Canadian stocks fell for a third day as fuels retreated on forecasts for warmer U.S. weather and metals dropped on speculation China may boost interest rates.
Barrick Gold Corp., the world’s largest producer, slipped 1.5 percent as metal slumped to a December low. Suncor Energy Inc., Canada’s biggest oil and gas producer, declined 1.2 percent. George Weston Ltd., the majority owner of Loblaw Cos., surged 4.4 percent after announcing a special dividend.
The Standard & Poor’s/TSX Composite Index lost 47.84 points, or 0.4 percent, to a one-week low of 13,181.23. The index has slipped 0.4 percent this week after the People’s Bank of China raised bank reserve requirements for the third time in a month.
“We know China is trying to shut the taps down a bit. That’s like a two-by-four to the head,” said Robert “Hap” Sneddon, president of Oakville, Ontario, money manager Castlemoore Inc. and vice president of the Canadian Society of Technical Analysts. “If they go and start to use actual prime rates or lending rates, that’s a much more overt thing to the public.”
The S&P/TSX’s monthly gain of 1.8 percent is the fourth-smallest among 24 developed-market benchmarks. The gap between the year-to-date advance of the S&P/TSX and that of the S&P 500 has shrunk to 0.8 percentage points, after the Canadian index outgained its U.S. counterpart each of the past six years.
The Thomson Reuters/Jefferies CRB Commodity Price Index decreased for a third day today after Liu Li-Gang, a Hong Kong-based economist at Australia & New Zealand Banking Group Ltd., said in a report that China may raise interest rates this month to stem inflation.
Gold, Silver Fall
Precious-metals companies led today’s decline as gold futures dropped 1.1 percent in New York and silver fell 1.6 percent.
Barrick lost 1.5 percent to C$51.97. Silver reseller Silver Wheaton Corp. decreased 1.3 percent to C$37.58. Detour Gold Corp., which is developing a mine in northern Ontario, tumbled 5.8 percent to C$29.10.

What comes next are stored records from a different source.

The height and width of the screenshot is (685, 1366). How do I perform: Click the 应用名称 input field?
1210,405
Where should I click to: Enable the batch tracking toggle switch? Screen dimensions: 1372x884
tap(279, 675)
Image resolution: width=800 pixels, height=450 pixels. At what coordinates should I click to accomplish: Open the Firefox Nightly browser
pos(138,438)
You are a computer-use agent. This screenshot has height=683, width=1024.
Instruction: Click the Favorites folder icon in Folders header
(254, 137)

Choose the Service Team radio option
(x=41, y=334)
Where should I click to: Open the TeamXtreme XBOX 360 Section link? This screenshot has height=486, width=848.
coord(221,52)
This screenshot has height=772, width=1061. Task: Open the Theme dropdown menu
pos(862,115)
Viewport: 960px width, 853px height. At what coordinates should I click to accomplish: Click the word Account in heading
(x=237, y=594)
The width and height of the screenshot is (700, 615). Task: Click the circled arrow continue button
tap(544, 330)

Agnico-Eagle Mines Ltd., Canada’s fifth-largest gold producer, slumped 5.7 percent, the most in a year, to C$76.16. The company reduced its estimates for production over the next three years by 1 percent to 4 percent, Anita Soni, an analyst at Credit Suisse Group AG, said in a note to clients. At least three analysts, including Soni, cut their share-price estimates on the stock.
Agnico-Eagle shares have declined for eight straight days, the longest streak in 13 months.
Natural gas futures retreated for a third day to the lowest since Nov. 18 after the U.S. National Weather Service forecast above-normal temperatures for much of the country for Dec. 23 to Dec. 29. Prices slumped further after the U.S. said inventories of the fuel fell less than most economists in a Bloomberg survey forecast.
Suncor decreased 1.2 percent to C$36.48. Nexen Inc., an oil and gas company with operations on five continents, dropped 2.3 percent to C$21.53. Arc Energy Trust, a western Canadian oil and gas producer, declined 2.6 percent to C$23.33 after Kurt Molnar, an analyst at Stifel Financial Corp., cut his rating on the company to “hold” from “buy.”
Teck Resources Ltd., Canada’s largest base-metals and coal producer, lost 0.6 percent to C$56.20 as copper inventories neared a one-month high. Inmet Mining Corp., which produces copper, gold and zinc, slumped 3.7 percent to C$75.42.
George Weston soared 4.4 percent to C$82.86 after announcing a one-time dividend of C$7.75 a share payable Jan. 25. Winston Lee, a Credit Suisse analyst, raised his share-price estimate on the stock to C$89 from C$85. In a note to clients, Lee said there is now a 50 percent chance George Weston will receive an offer to be taken private at about C$100 a share.
Tour operator and airline Transat A.T. Inc. gained 9.8 percent, the most this year, to C$19.48. The company released fourth-quarter earnings that topped the average analyst estimate by 88 percent, excluding certain items.
Manulife Financial Corp., North America’s fourth-largest insurer, advanced 2 percent to a six-month high of C$16.98. Tom MacKinnon, an analyst at Bank of Montreal, raised his share-price estimate on Manulife to C$20 from C$18, telling clients in a note the stock is undervalued considering its book value, return on equity and estimated profit.